Hi Tom - sure. The short answer is that distributed processing engines and calling on HPC queues to derive user-defined products from our point cloud holdings are on our to-do list.
Longer:
Process distribution engines (eg spark) and HPC access are critical to delivering data heavy services. Since the WPS API is pretty generalised, it is plausible to run fairly heavy compute jobs if connections to HPC queues or distributed processing engines can be made (with appropriate security and accounting in place)
In the context of this ticket - we may want to use data from multiple sources to get a job done - for example, merging topobathymetric LiDAR and multibeam bathymetry and sUAS/photogrammetric data. We are going to need deploy those jobs across multiple processing nodes or in an HPC queue, and ideally we consume as few cycles as possible wrangling data.
Happy to hear your thoughts on specifications re #24 ...
I'm updating https://github.com/opengeospatial/testbed14-ideas/issues/24 to add more details on our use case. On security-related concerns that you mention, please look at https://github.com/opengeospatial/testbed14-ideas/issues/3 proposed by OGC on Federated systems. You'll see I proposed to consider ESGF as a use case. If the idea makes its way to sponsors and is validated, and as your institution, NCI Australia is part of ESGF, that would fit well in the picture you depict.

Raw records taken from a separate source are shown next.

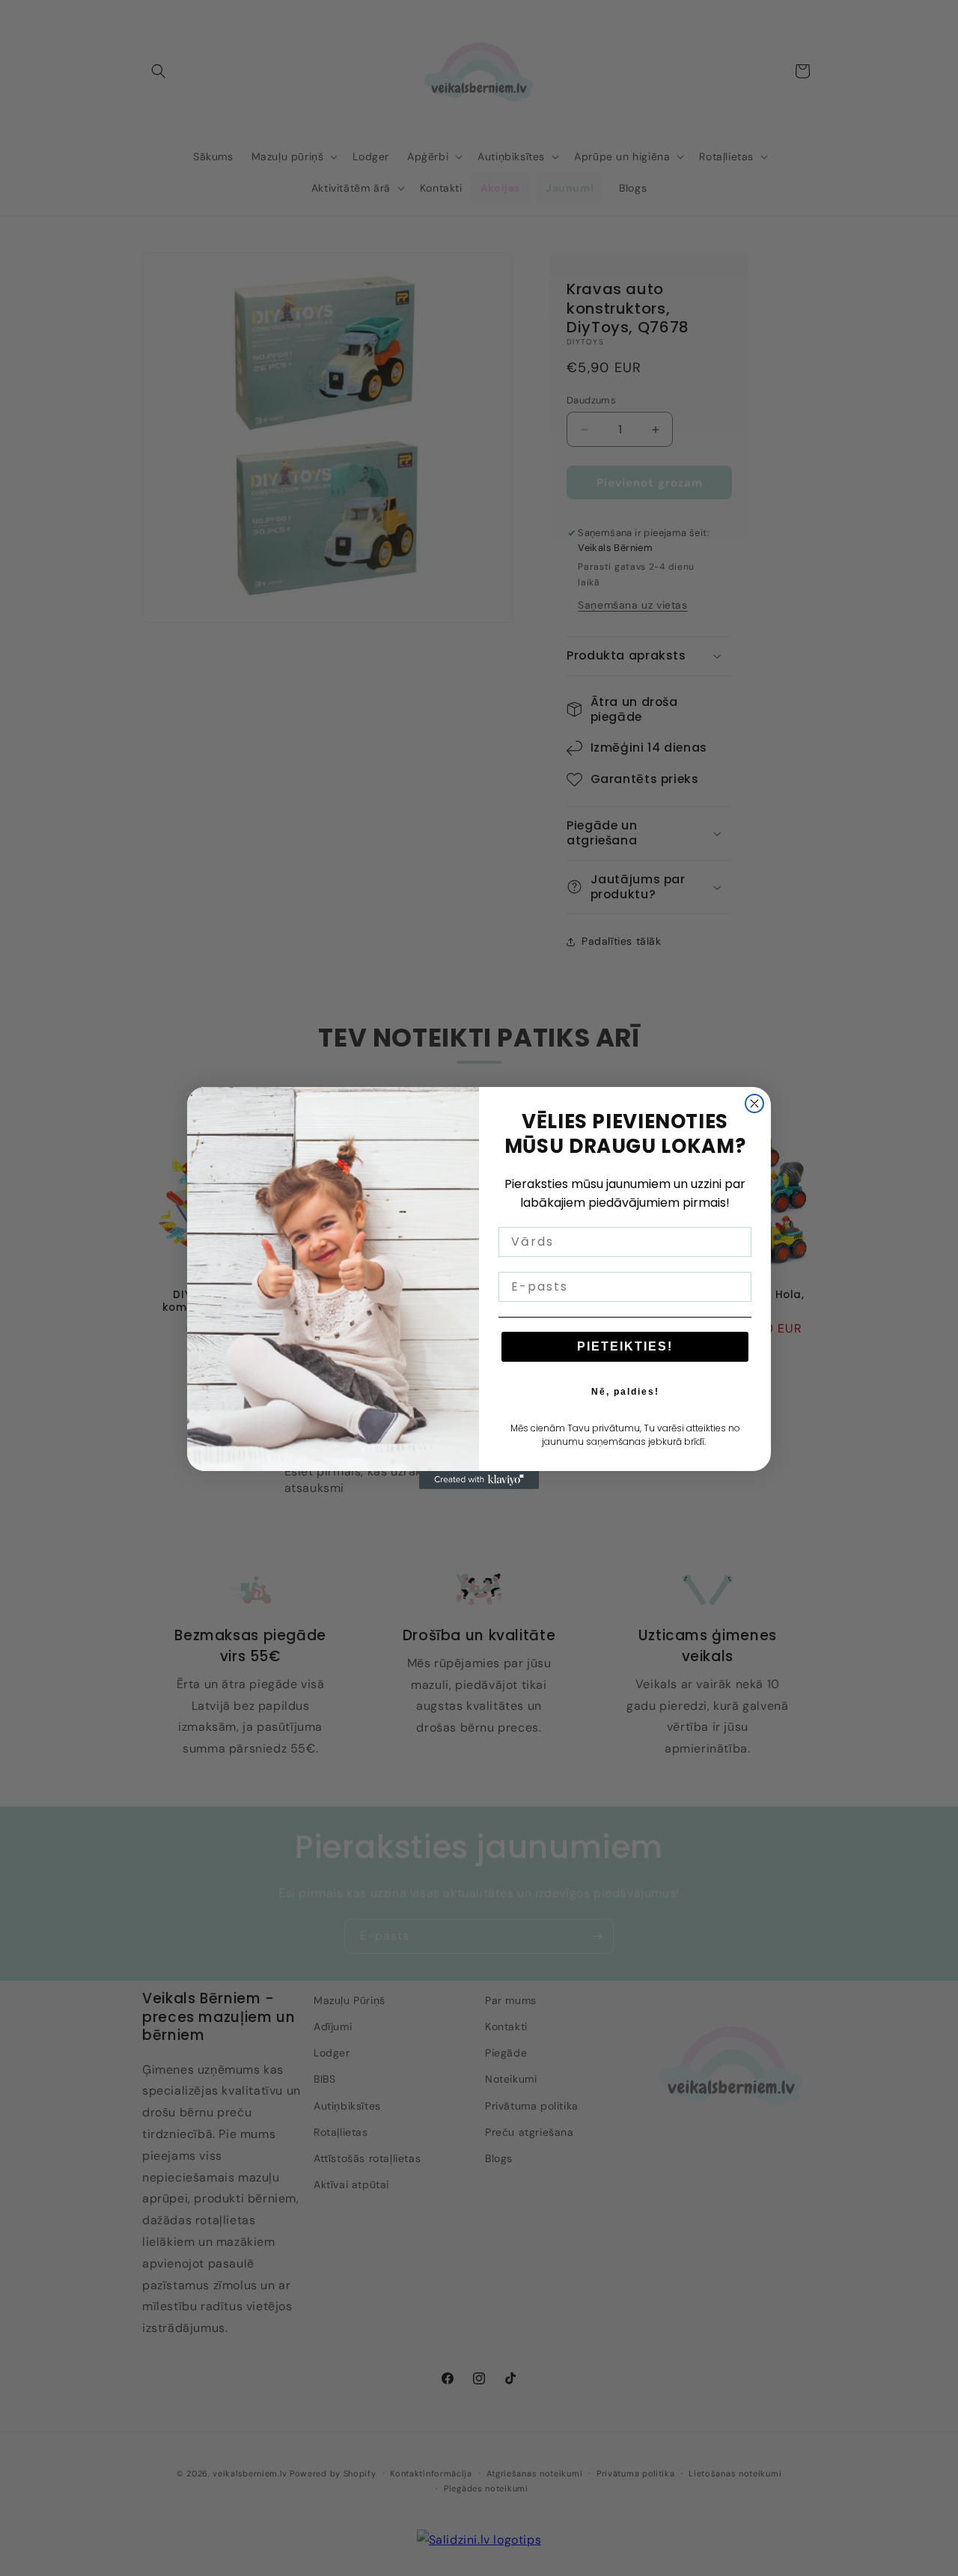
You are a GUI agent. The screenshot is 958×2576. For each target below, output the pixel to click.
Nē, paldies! (625, 1391)
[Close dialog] (754, 1103)
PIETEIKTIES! (625, 1346)
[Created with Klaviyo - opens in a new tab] (479, 1480)
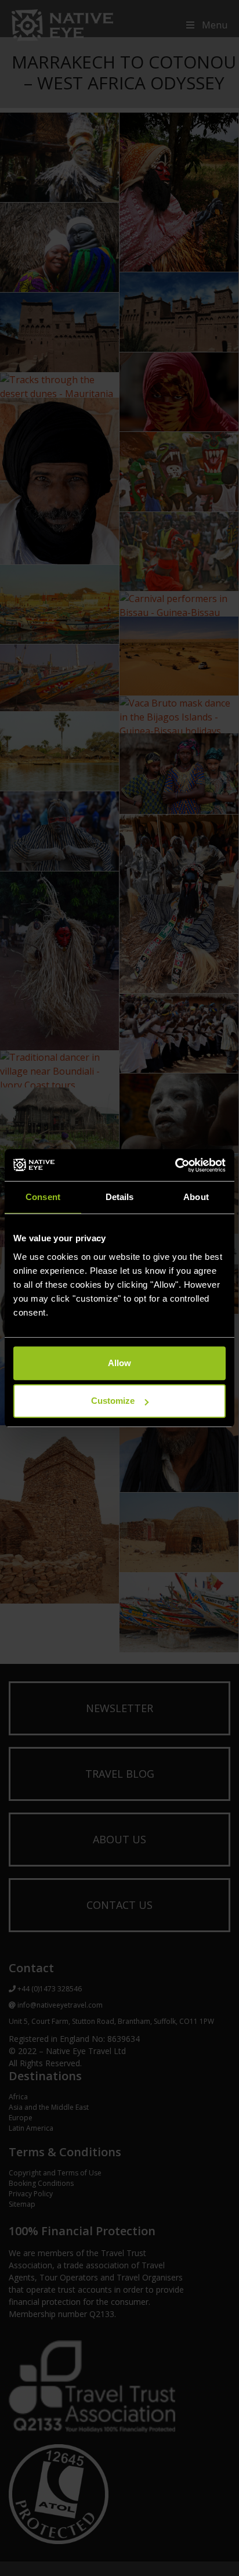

As you know, members of ESGF have distributed and heteregenous infrastructure for processing and task distribution. Several sites have implemented queue-based task management (Celery, RabbitMQ) as well as a common API to call base services on different technologies. I think it is worthwhile to consider https://github.com/opengeospatial/testbed14-ideas/issues/29 Pub/Sub approach and see how well it fits.
For execution, there is also a proposal on https://github.com/opengeospatial/testbed14-ideas/issues/23 to use Docker Containers in WPS workflows. Initial findings (not approved by OGC yet) in TB13 Earth Observation Clouds (EOC) thread also consider Docker as a valid mecanism to package applications. I am unsure how well LIDAR data and processes fits in ESGF core mission of management and dissemination of climate model outputs and observational data (mostly satellite-based). Nevertheless, I think the overall challenges are compatible.
@adamsteer : this reference came up in TB-14 Machine Learning task. Ideas? https://www.gim-international.com/content/article/automatic-object-detection-in-point-clouds
@tomLandry plenty, and it’s something I’ve got on my future-me slate (inside the next 12-24 months).
This idea touches on the testbed-14 mindmap (http://www.opengeospatial.org/projects/initiatives/testbed14) branch about point cloud data processing. It also relates to #8, #9, #26, #25; and touches on activities in the OGC point cloud domain working group around how to best deliver an OGC point cloud data ecosystem.
A WPS-based point cloud data service is in prototype at NCI (pointclouds.nci.org.au). The use case here is to deliver at a broader set of functionality than 'topography' or 'raw points' - ie keystone science products from our warehoused point data, whether it comes from LiDAR, photogrammetry, multibeam sonar or other sources (iphones etc).
Our experience so far has helped to shape how we expect point data to arrive - what expectations we have for point data in order to deliver a useable service. This also helps to shape our ideas about what a pointcloud data service statement from OGC should look like - whether we should worry about how bytes are written to disk or more broad statements like 'an OGC-compliant point data set shall have attributes X,Y,Z,M, and Q'.
Ongoing development will be necessarily pushed into containerising and scaling WPS processes, dealing with issues about multiple point data sources, and making a definitive statement about what attributes point datasets need to work well with each other.